节选:
Spark Structured Streaming 中的初始化状态

Thu Oct 3, 2019

不久前，Sunil 询问我是否可以像基于 DStream 的 API 一样在 Apache Spark 结构化流中加载初始状态。由于回应并不明显，因此我决定调查并通过这篇文章分享调查结果。

文章首先简短地回忆了 Apache Spark Streaming 模块中的状态初始化。下一节将讨论可用于在 Apache Spark 结构化流库中执行相同操作的方法。

流中的初始化状态 #

在基于 DStream 的库中初始化状态很简单。您只需要创建一个基于键的 RDD 并将其传递给 StateSpec 的 initialState 方法：

"streaming processing" should "start with initialized state" in {
  val conf = new SparkConf().setAppName("DStream initialState test").setMaster("local[*]")
  val streamingContext = new StreamingContext(conf, Durations.seconds(1))
  streamingContext.checkpoint("/tmp/spark-initialstate-test")
  val dataQueue = new mutable.Queue[RDD[OneVisit]]()
  // A mapping function that maintains an integer state and return a UserVisit
  def mappingFunction(key: String, value: Option[OneVisit], state: State[UserVisit]): Option[(String, String)] = {
    var visitedPages = state.getOption().map(userVisitState => userVisitState.visitedPages)
      .getOrElse(Seq.empty)
    value.map(visit => visit.page).foreach(page => visitedPages = visitedPages :+ page)
    state.update(UserVisit(key, visitedPages))
    Some((key, visitedPages.mkString(", ")))
  }
 
  val initialStateRdd = streamingContext.sparkContext.parallelize(Seq(
    UserVisit("a", Seq("page1", "page2", "page3")),
    UserVisit("b", Seq("page4")),
    UserVisit("c", Seq.empty)
  )).map(visitState => (visitState.userId, visitState))
 
  val visits = Seq(
    OneVisit("a", "page4"), OneVisit("b", "page5"), OneVisit("b", "page6"),
    OneVisit("a", "page7")
  )
  visits.foreach(visit => dataQueue += streamingContext.sparkContext.makeRDD(Seq(visit)))
 
  val stateSpec = StateSpec.function(mappingFunction _)

所给材料:
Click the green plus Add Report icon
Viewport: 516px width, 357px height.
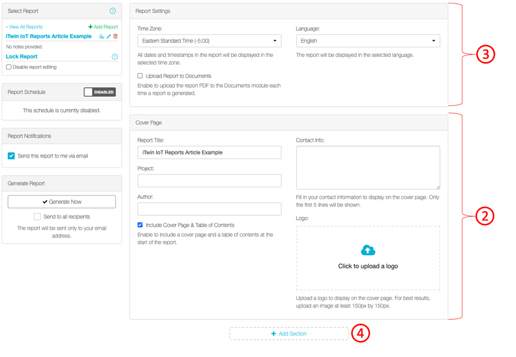[90, 27]
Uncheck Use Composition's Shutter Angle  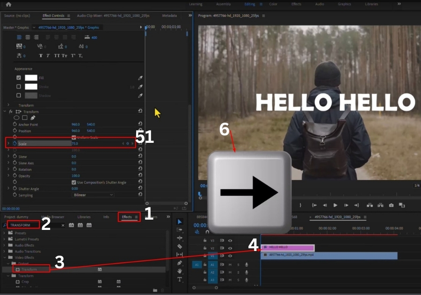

任务 A:
根据上方节选，在基于 DStream 的库中，要把基于键的 RDD 传给哪个方法来初始化状态？
任务 B:
把上方节选里的一段原样照抄：从含有“在基于 DStream 的库中初始化状态很简单。您只需要创建一个基于键的”的字句开始，到“state.update(UserVisit(key, visitedPages))”为止。
任务 C:
判断下列说法是否与上方节选相符，每项回答“是”或“否”，并引用节选中起决定作用的原文：(i) 这篇文章的日期是 2019 年 10 月 3 日；(ii) 节选认为在基于 DStream 的库中初始化状态很困难；(iii) 示例代码里，用户 "c" 的初始访问页面列表为空。

完整答案 A:
传给 StateSpec 的 initialState 方法。

完整答案 B:
在基于 DStream 的库中初始化状态很简单。您只需要创建一个基于键的 RDD 并将其传递给 StateSpec 的 initialState 方法：

"streaming processing" should "start with initialized state" in {
  val conf = new SparkConf().setAppName("DStream initialState test").setMaster("local[*]")
  val streamingContext = new StreamingContext(conf, Durations.seconds(1))
  streamingContext.checkpoint("/tmp/spark-initialstate-test")
  val dataQueue = new mutable.Queue[RDD[OneVisit]]()
  // A mapping function that maintains an integer state and return a UserVisit
  def mappingFunction(key: String, value: Option[OneVisit], state: State[UserVisit]): Option[(String, String)] = {
    var visitedPages = state.getOption().map(userVisitState => userVisitState.visitedPages)
      .getOrElse(Seq.empty)
    value.map(visit => visit.page).foreach(page => visitedPages = visitedPages :+ page)
    state.update(UserVisit(key, visitedPages))

完整答案 C:
(i) 是。“Thu Oct 3, 2019”
(ii) 否。“在基于 DStream 的库中初始化状态很简单。”
(iii) 是。“UserVisit("c", Seq.empty)”